In 2011 I went to review Mission Drift and was bowled over, so bowled over that I went to see it again, not something I normally do. How did they do it? How did they achieve such extraordinary impact? How was the play made?
If you want to know how Mission Drift was made or simply are interested in the process of how plays are made, then you need to see TEAM Makes a Play.
Back in 2009, TEAM (Theatre of the Emerging American Moment), a theatre company dedicated to making theatre about what it means to be American today, started making a play about what defines American capitalism. Paulette Douglas, a filmmaker, came along for the ride to make a film about the process, an activity she thought would last for a year. Three years later after following the company through thick and thin, through loss of funding and company members, through creative stasis and restarts, Mission Drift came to fruition and Paulette had her film. It is a film that anyone who is interested in devised theatre should see.
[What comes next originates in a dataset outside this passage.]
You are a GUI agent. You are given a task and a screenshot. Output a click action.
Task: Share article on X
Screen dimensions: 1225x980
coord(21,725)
t starts with the company in Brooklyn researching the play; they know nothing at the outset about economics, they read, they talk to economists, they talk to each other. they move on to workshopping the play – ideas, fragments, searching for direction. It’s a musical and they’ve never made a musical; they involve a musician, Heather Christian. They make a super quick draft. 30% ends up in the final play, Rachel, TEAM’s creative director tells us. From there on in, it’s a roller coaster journey with workshop residences, loss of finance, runs of the work in progress, audience feedback, back to the drawing board and on and on. It’s the bravery of experimentation, of daring to stand on the edge of a parapet and take a step forward, to fail and to keep on trying with the end held firmly in mind.
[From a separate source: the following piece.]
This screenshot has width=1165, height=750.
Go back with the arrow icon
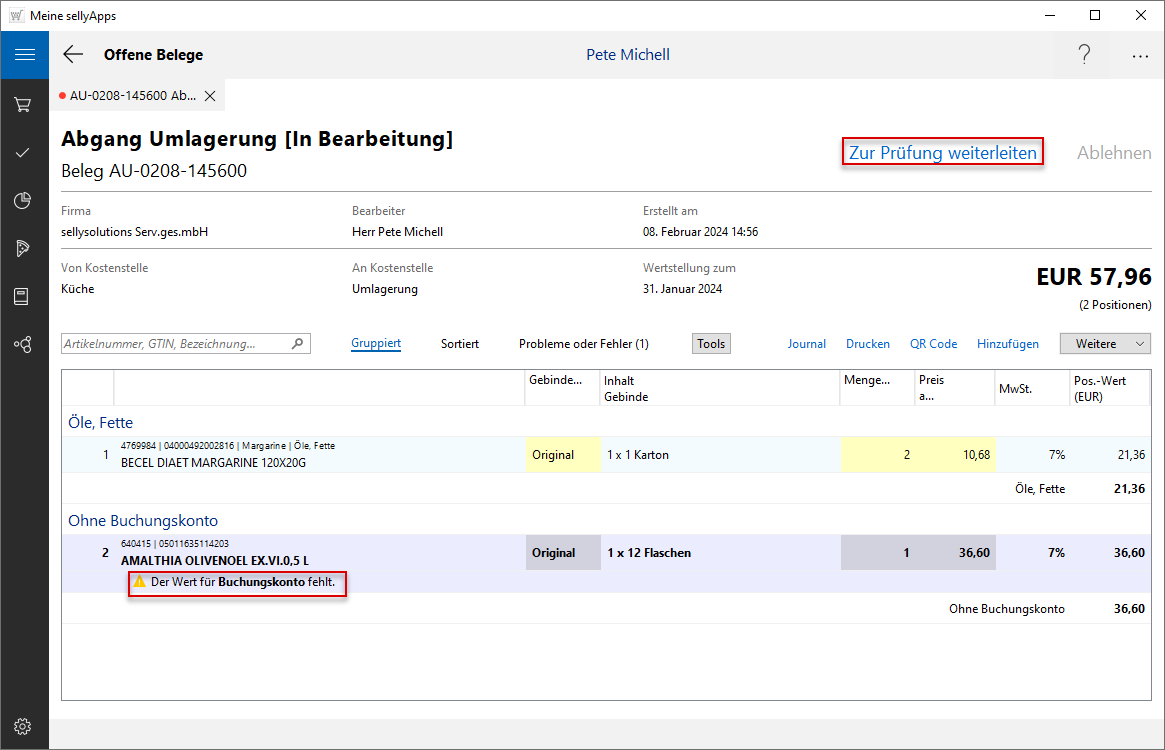73,55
Paulette Douglas takes us on a journey with the TEAM. As the film progresses, if I hadn’t already seen the play I would have wondered if it ever came to fruition so fraught is the path with obstacles. Paulette, as filmmaker is with them all along the way, the observer in the room, a role she discharges with respect for their process. It’s a story about collaboration, and she manages to hold that in the frame, focussing always on the process and the collaboration rather than the individuals, though inevitably individual stories shine through.
It’s a searingly honest portrait of a company working together, handling the unpredictability of the creative process. You see the company struggling with the ideas, with each other, with the process of trying to find their way and make a show from fragments. You see the difficulties of working together, of needing to be honest and yet inclusive and supportive of each other. You see people not finding what they need to hold onto the play and believe in it, and needing to leave. You see attempts to move the play on, some succeeding and others not. And at the centre of it all, at the eye of the storm, you see Rachel, the creative director, bright and incisively intellectual, holding on, keeping it together and moving it forward, creating a place of safety from where all will be well.
Paulette Douglas has made a film that goes as near to being part of the creative process and understanding it as any observer can do. And as well as being about theatrical process, it holds lessons for any of us involved in collaboration and partnership working. The film is about that ‘What are we doing?’ place, that place of fear and uncertainty and the ability to go on from it that is at the heart of great work.